Obtaining tokens and API keys

When it comes to using an API, you are usually offered two choices:  pass a static piece of information together with the API call, or obtain that piece of information dynamically prior to invoking the API. This piece of information is usually an access token or API key. BasicAuth is still used for some APIs for legacy reasons, but is deprecated as a mainstream solution.

When designing the security aspects of your API, you must choose wisely how your API consumers access it. Like usually with security measures, the induced risk is the key factor to take in account. Securing an API which only allows to consult weather data is very different from securing a banking payments API.

While using an API key is easier for the developer, it does not give the same level of security as an access token obtained with two-factor user authentication and the proper identification of the client application. Moreover, an API key does not carry any information about the user and can’t be used at the backend level to decide which operations the API consumer is allowed to invoke. Finally, API keys never expire, unless revoked by the API provider.

OAuth was created to address these drawbacks: the application accessing the resource is known (using client application credentials), the API provider can define scopes to limit the access to certain operations (you can GET a catalog entry, but you can’t PUT a new catalog entry, even with a valid token), and tokens have a limited lifetime.

Token management recommendations

Beware of OAuth app credentials leaks

Storing your application code in Github? Are your OAuth app credentials stored there as well, and in particular the client secret? This is the number one source of credentials leaks today. If those credentials are stolen, anybody can pretend to be you. If you believe credentials could have been compromised, regenerate them immediately.

Additionally, never put your client secret in distributed code, such as apps downloaded through an app store or client-side JavaScript.

Don’t hardcode tokens in applications

It can be tempting to simplify code to obtain a token for a long period of time and store it in your application. Don’t. Do. That.

Treat tokens as you would treat passwords.

They are the door key! Tokens and API keys allow anybody who has them to access a resource. As such, they are as critical as passwords. Treat them the same way!
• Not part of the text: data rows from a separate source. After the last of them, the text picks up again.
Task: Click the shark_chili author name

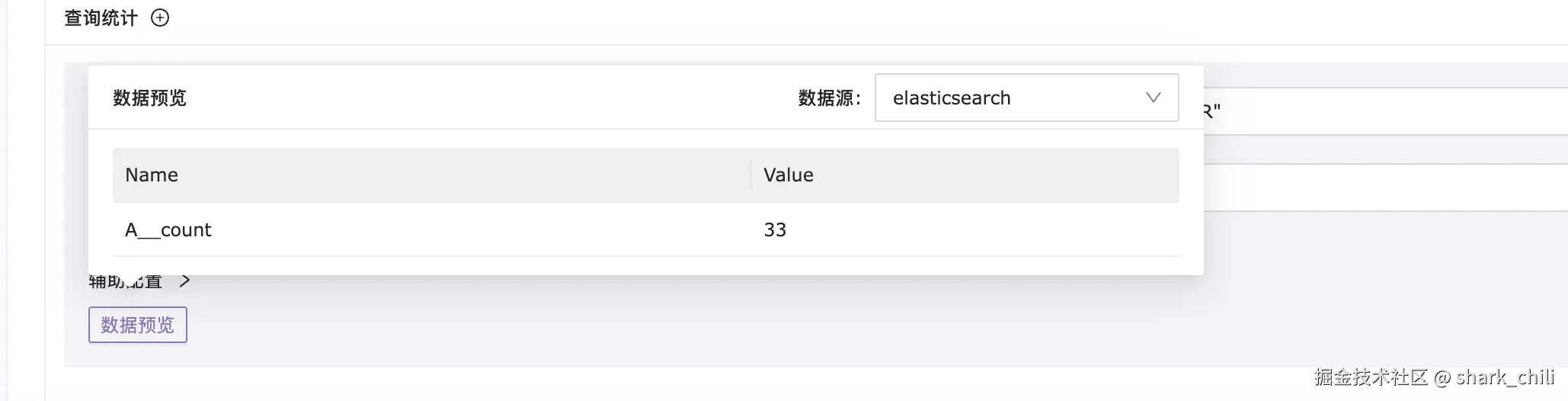Action: click(1505, 377)
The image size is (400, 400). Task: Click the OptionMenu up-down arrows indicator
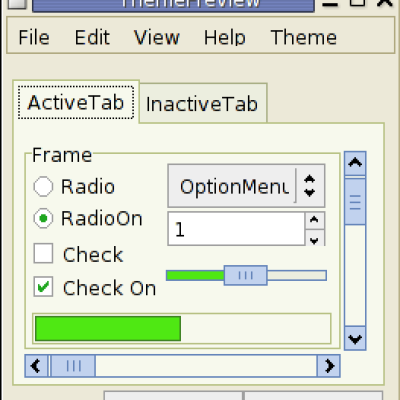tap(310, 186)
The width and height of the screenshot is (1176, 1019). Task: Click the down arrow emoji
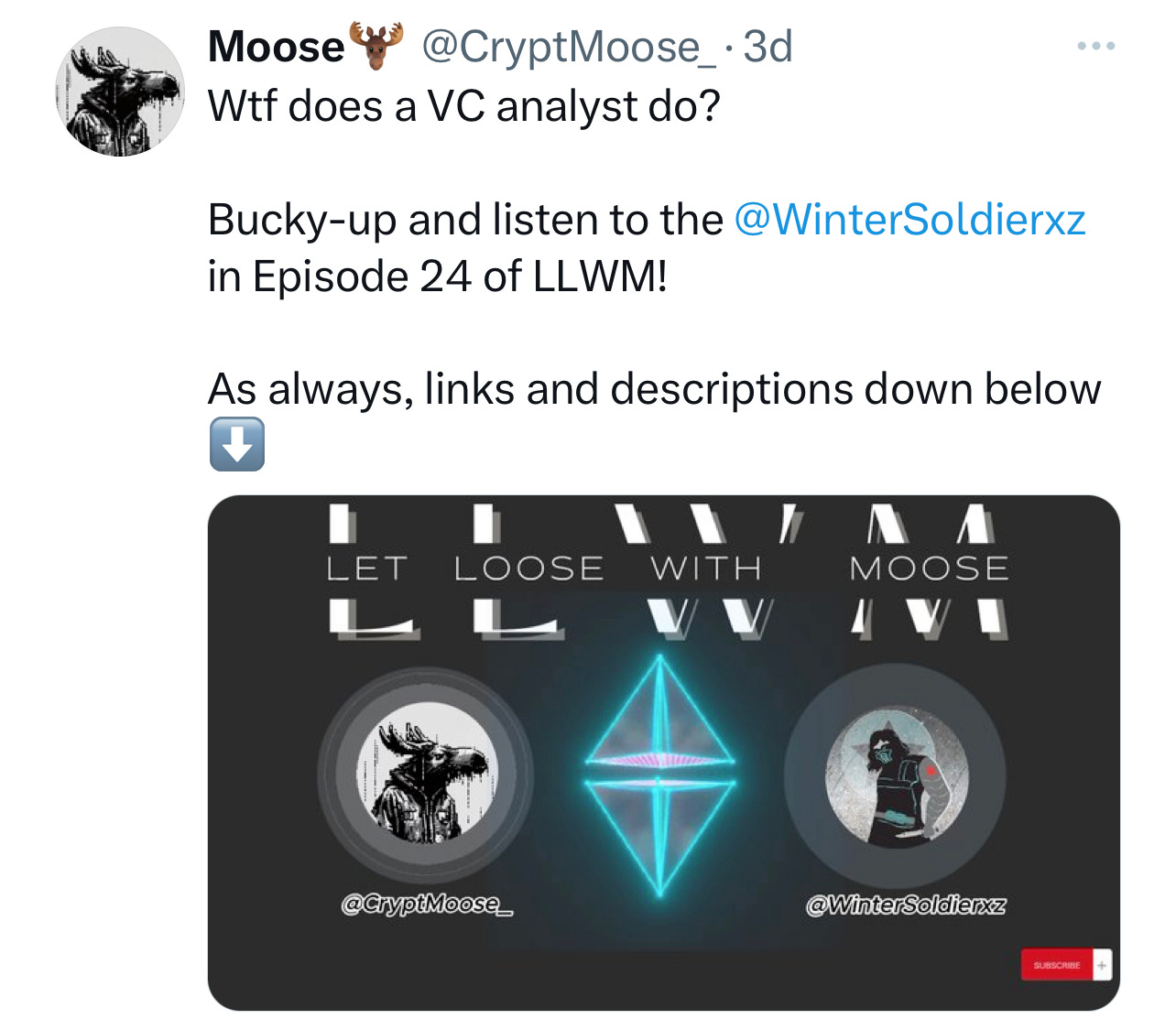(237, 444)
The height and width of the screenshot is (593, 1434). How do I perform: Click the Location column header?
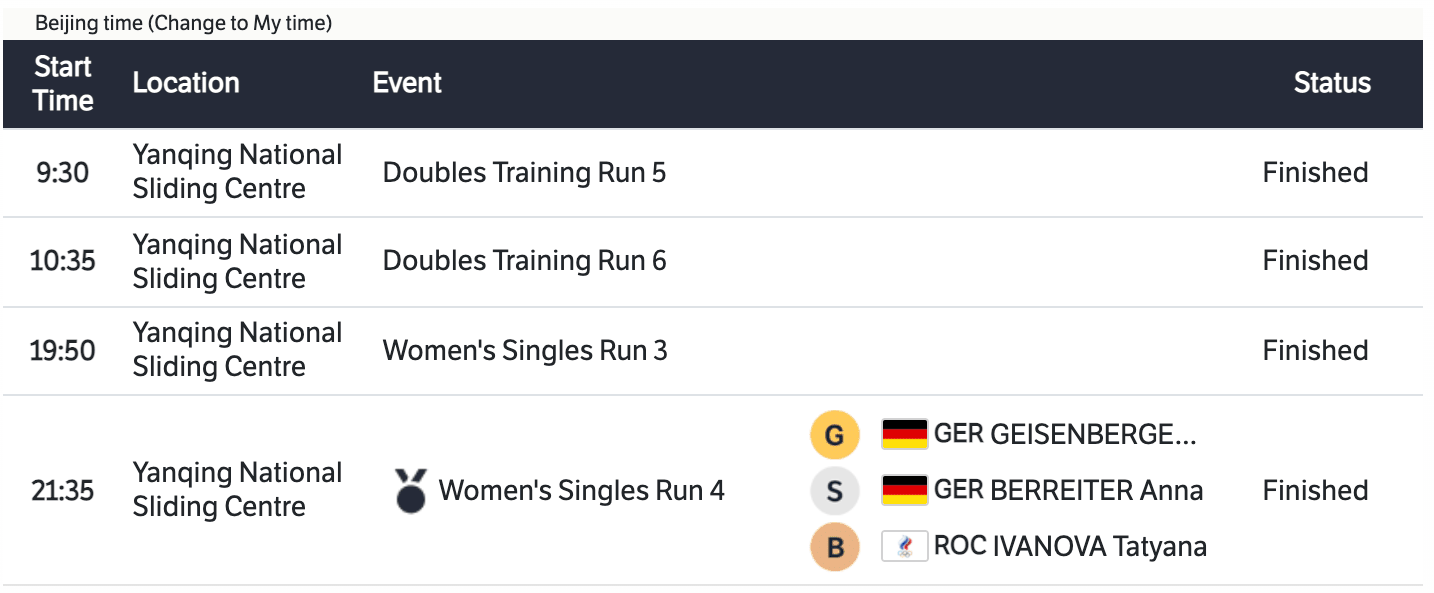point(186,83)
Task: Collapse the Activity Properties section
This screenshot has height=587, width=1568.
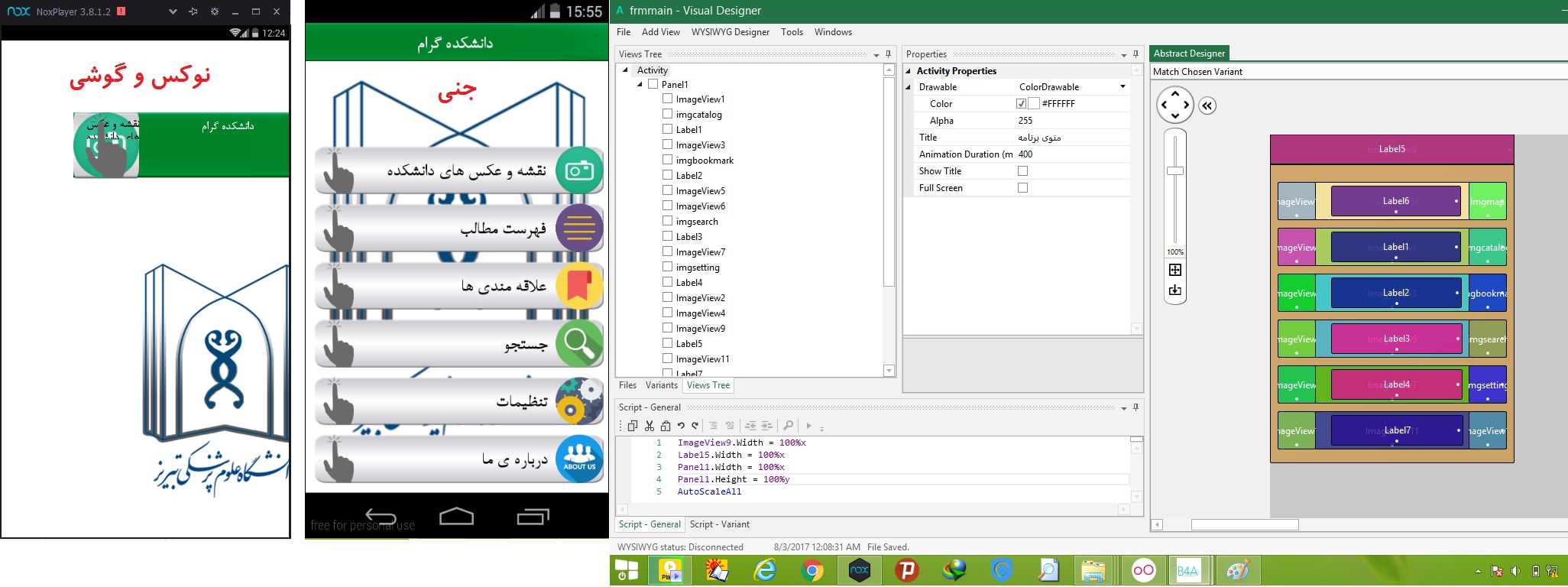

OAuth is not an authentication protocol!

OAuth is about delegating access to a resource. It is not an authentication protocol (despite the name, mind you). Think of tokens as hotel cards: you need to authenticate yourself to obtain the hotel key, but once you have it, in no way does it prove who you are. API providers must not rely on token possession as a proof of identity, as proven by this recent user information leakage.

You really should look at OpenID Connect (OIDC), a complementary specification, rather than trying to implement authentication on top of OAuth yourself. OIDC allows a user to share some aspects of their profile with an application, with no need to share their credentials.

Beware of what you store in JWTs and who has access to them

JWTs can store plenty of information in the form of claims, and can easily be parsed if captured (unless they are encrypted). If you are using JWTs to carry information that is only useful to the backend services, you can take a different approach, which is provided by many API security gateways OOTB:

  • Use an opaque string or basic JWT between the client and the backend
  • At the backend, validate the request and inject a new JWT, with a payload containing the claims that are consumed downstream.

If you want to use the same token across the entire flow and it can potentially carry sensitive information, encrypt the token payload. This said, never use a JWT to carry user’s credentials, such as passwords!

Validate JWTs thoroughly

When you receive a JWT on the server-side, you must validate its contents thoroughly.  In particular, you should reject any JWT that does not conform to the signature algorithm you expected, that uses weak algorithms or weak asymmetric/symmetric keys for signing. Additionally, you must validate all claims, expiration date, issuers, and audience.

Certain libraries and tools do this for you, others need to be configured properly first, and some only do partial checks. Take the appropriate measures depending on the libraries you use.